The coding sequences of putative aflJ homologs from A. nidulans and D. septosporum were PCR-amplified from genomic DNA of these species using oligonucleotide primers to the N- and C-terminal coding sequences of each gene. After cloning into pPTRI-gpdA-trpC, A. parasiticus ΔaflJ was transformed with the resulting plasmid DNA as previously described [48], and pyrithiamine-resistant transformants selected. The ability to produce OMST by these transformants was assessed by thin layer chromatography (TLC) on Baker, Phillipsburg, NJ Silica250 plates after elution with toluene:ethylacetate:acetic acid (6.5:3.5:1).

Yeast two-hybrid studies were performed using the Matchmaker Library Construction and Screening Kit (Clontech, Mountain View, CA, USA). aflJ from A. parasiticus BN9 was used as the bait by insertion of the gene into plasmid pGBKT7 while cDNA from BN9 grown for 48 h on PDA medium was introduced into pGADT7-Rec to generate the GAL4 activation domain plasmid. All procedures were conducted according to published Matchmaker protocols. Selection of Saccharomyces cerevisiae AH109 colonies was achieved by growth for 5 days at 30 °C on SD/-Ade/-His/-Leu/-Trp (quadruple dropout, QDO) agar. Colonies were analyzed by PCR using the Matchmaker 5' and 3'AD LD-insert screening primers specific to pGADT7. The PCR products were sequenced and the sequences analyzed by BLAST analysis of the non-redundant DNA database in GenBank as well as against the A. flavus NRRL3357 sequenced genome.
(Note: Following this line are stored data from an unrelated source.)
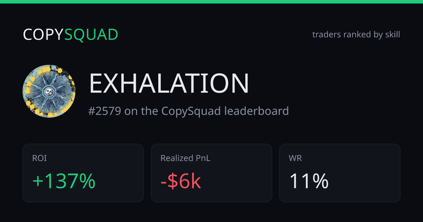Click the +137% ROI value
423x222 pixels.
pos(64,181)
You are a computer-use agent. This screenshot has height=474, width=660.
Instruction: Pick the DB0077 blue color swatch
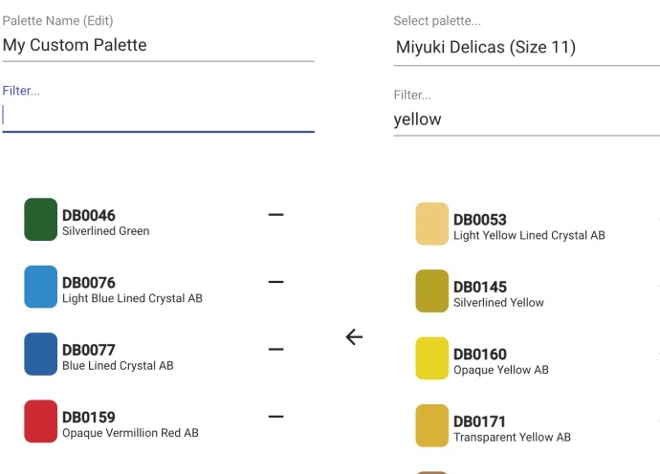click(41, 354)
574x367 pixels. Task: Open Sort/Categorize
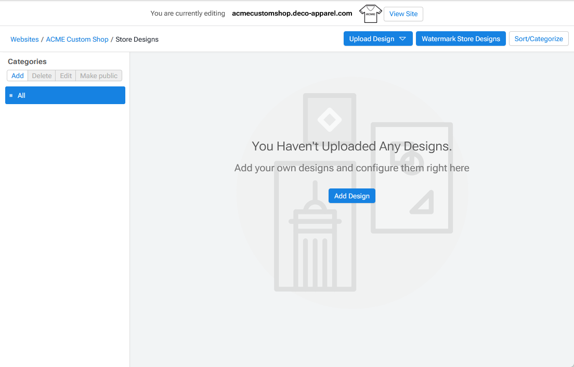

For subcellular localization of AflJ and AflR at different time points after germination, A. parasiticus ΔaflJ transformants with pUC18-gpdA promoter-aflJ::GFP-nmt1 terminator or pUC18-gpdA-aflR::GFP-nmt1 were prepared, where aflR::GFP and aflJ::GFP are in-frame fusions of the coding sequences for aflJ or aflR, and the coding sequence for the enhance green fluorescent protein modified from Aequorea victoria. For split eYFP analysis [37], the vectors used to introduce aflR and aflJ were pMCB17apx-amyB-Ct-eYFP-trpC and pPTRI-amyB-Nt-eYFP-trpC. The former plasmid contains the maltose-inducible amyB promoter [50], and the C-terminal (Ct) portion of eYFP followed by the A. nidulans trpC transcriptional terminator, while the latter plasmid contains the amyB promoter, the N-terminal portion of eYFP and the trpC terminator. aflR was inserted in-frame after the Nt-eYFP sequence while aflJ cDNA was inserted in-frame after the Ct-eYFP sequence. The two plasmid constructs were cotransformed into A. flavus CA14 pyrGΔ,Ku70Δ and transformants containing both vectors were selected by growth on Czapek’s medium containing 0.1 μg/mL pyrithiamine. The negative control for the split eYFP assays was a cotransformant containing Nt-eYFP-aflR and Ct-eYFP-veA. The positive control was a cotransformant containing Nt-eYFP-laeA and Ct-eYFP-veA [37]. Transformants were grown on minimal media with either glucose (non-inducing) or maltose (inducing) as the sole carbon source. Fluorescence was examined on a Nikon, Melville, NY, Eclipse E600 microscope with either a Endow GFP HQ filter cube (Ex 450–490, DM 495, BA 500–550 or a Yellow HYQ filter cube (EX 490–510, DM 515, BA 520–550). A 10× eyepiece and a 40× objective were used for most microscopy. Nuclei were stained with 1 μg/mL DAPI (4',6-diamidino-2-phenylindole) and examined using the UV-2E/C filter cube (EX 330-380, DM 400, BA 435-485). For bright-field microscopy, hyphal filaments were observed under a Nikon Eclipse E600 microscope. Computer-assisted image analyses of endosomes in wild-type and ΔaflJ A. parasiticus were performed using CMEIAS^© Ver. 1.27 (Center for Microbial Ecology Image Analysis System, MSU, MI, USA) [32].